— Exercise set —
(A) In the excerpted text about the CIA file on Luis Posada Carriles, what did CIA personnel records say Posada was being paid for? Answer in one to three sentences.
(B) In the text on the CIA file about Luis Posada Carriles, what codename did CIA personnel records use for him?
(C) Carry on the text about the CIA file on Luis Posada Carriles, starting after its last sentence.

— Excerpted text —
=-=-=-=-=

TOP-SECRET: THE CIA FILE ON LUIS POSADA CARRILES

T

THE CIA FILE
ON LUIS POSADA CARRILES

A FORMER AGENCY ASSET GOES ON TRIAL IN THE U.S

National Security Archive Electronic Briefing Book No. 334

Washington, D.C., January 11, 2011 – As the unprecedented trial of Cuban exile Luis Posada Carriles begins this week in El Paso, Texas, the National Security Archive today posted a series of CIA records covering his association with the agency in the 1960s and 1970s. CIA personnel records described Posada, using his codename, “AMCLEVE/15,” as “a paid agent” at $300 a month, being utilized as a training instructor for other exile operatives, as well as an informant.  “Subject is of good character, very reliable and security conscious,” the CIA reported in 1965. Posada, another CIA document observed, incorrectly, was “not a typical ‘boom and bang’ type of individual.”

Today’s posting includes key items from Posada’s CIA file, including several previously published by the Archive, and for the first time online, the indictment from Posada’s previous prosecution–in Panama–on charges of trying to assassinate Fidel Castro with 200 pounds of dynamite and C-4 explosives (in Spanish).

=-=-=-=-=

— Record set —
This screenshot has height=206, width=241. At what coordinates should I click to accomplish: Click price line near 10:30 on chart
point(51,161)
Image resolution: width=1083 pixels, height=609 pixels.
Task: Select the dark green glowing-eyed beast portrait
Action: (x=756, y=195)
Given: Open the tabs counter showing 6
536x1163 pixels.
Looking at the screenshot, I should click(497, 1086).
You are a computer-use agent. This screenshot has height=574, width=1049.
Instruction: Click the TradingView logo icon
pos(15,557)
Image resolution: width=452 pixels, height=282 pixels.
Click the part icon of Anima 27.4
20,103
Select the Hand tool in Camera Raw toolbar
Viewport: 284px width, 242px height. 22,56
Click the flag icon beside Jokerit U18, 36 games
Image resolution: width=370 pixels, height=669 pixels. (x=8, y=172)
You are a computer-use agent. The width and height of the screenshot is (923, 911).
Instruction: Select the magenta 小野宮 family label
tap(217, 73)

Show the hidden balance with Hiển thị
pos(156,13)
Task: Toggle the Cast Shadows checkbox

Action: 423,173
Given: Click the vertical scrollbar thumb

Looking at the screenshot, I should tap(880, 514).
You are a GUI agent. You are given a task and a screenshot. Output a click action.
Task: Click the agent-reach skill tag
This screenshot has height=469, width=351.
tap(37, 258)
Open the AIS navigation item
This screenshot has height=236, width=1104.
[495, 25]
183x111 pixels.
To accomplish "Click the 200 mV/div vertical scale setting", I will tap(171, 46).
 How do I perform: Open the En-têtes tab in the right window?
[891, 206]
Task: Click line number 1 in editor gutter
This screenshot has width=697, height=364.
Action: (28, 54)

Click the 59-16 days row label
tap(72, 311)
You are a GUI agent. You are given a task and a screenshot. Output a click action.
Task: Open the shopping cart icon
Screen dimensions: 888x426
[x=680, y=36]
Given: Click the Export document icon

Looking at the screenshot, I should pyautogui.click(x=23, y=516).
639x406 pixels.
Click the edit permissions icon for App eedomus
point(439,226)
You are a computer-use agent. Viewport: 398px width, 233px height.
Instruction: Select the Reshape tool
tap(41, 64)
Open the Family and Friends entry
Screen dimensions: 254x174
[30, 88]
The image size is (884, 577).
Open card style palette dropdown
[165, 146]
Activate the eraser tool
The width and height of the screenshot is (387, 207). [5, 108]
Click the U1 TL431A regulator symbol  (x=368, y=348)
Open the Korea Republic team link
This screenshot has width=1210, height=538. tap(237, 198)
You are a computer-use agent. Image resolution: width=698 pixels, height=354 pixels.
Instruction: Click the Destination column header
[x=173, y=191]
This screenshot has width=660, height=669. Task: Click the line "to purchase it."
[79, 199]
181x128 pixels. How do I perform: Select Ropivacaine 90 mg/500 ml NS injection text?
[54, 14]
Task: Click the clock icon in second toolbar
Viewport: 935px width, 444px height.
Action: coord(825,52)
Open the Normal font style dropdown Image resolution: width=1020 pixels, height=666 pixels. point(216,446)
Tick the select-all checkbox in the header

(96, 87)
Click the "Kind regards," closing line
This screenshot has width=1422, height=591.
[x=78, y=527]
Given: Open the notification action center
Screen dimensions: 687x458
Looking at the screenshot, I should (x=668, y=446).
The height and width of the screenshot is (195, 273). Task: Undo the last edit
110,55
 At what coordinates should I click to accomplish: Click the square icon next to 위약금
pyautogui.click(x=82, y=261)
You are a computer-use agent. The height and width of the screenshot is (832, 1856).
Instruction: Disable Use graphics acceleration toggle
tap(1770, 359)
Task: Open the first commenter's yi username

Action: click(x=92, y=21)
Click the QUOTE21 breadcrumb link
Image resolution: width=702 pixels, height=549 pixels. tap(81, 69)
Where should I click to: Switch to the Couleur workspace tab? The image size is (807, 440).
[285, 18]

=-=-=-=-=

— Written answers —
(A) CIA personnel records described Posada as a paid agent earning $300 a month. He was used as a training instructor for other exile operatives and also as an informant.

(B) AMCLEVE/15

(C)
“This explosive has the capacity to destroy any armored vehicle, buildings, steel doors, and the effects can extend for 200 meters…if a person were in the center of the explosion, even if they were in an armored car, they would not survive,” as the indictment described the destructive capacity of the explosives found in Posada’s possession in Panama City, where Fidel Castro was attending an Ibero-American summit in November 2000.

The judge presiding over the perjury trial of Posada has ruled that the prosecution can introduce unclassified evidence of his CIA background which might be relevant to his “state of mind” when he allegedly lied to immigration officials about his role in a series of hotel bombings in Havana in 1997. In pre-trial motions, the prosecution has introduced a short unclassified “summary” of Posada’s CIA career, which is included below.  Among other things, the summary (first cited last year in Tracey Eaton’s informative blog, “Along the Malecon”) reveals that in 1993, only four years before he instigated the hotel bombings in Havana, the CIA anonymously warned former agent and accused terrorist Luis Posada of an assassination threat on his life.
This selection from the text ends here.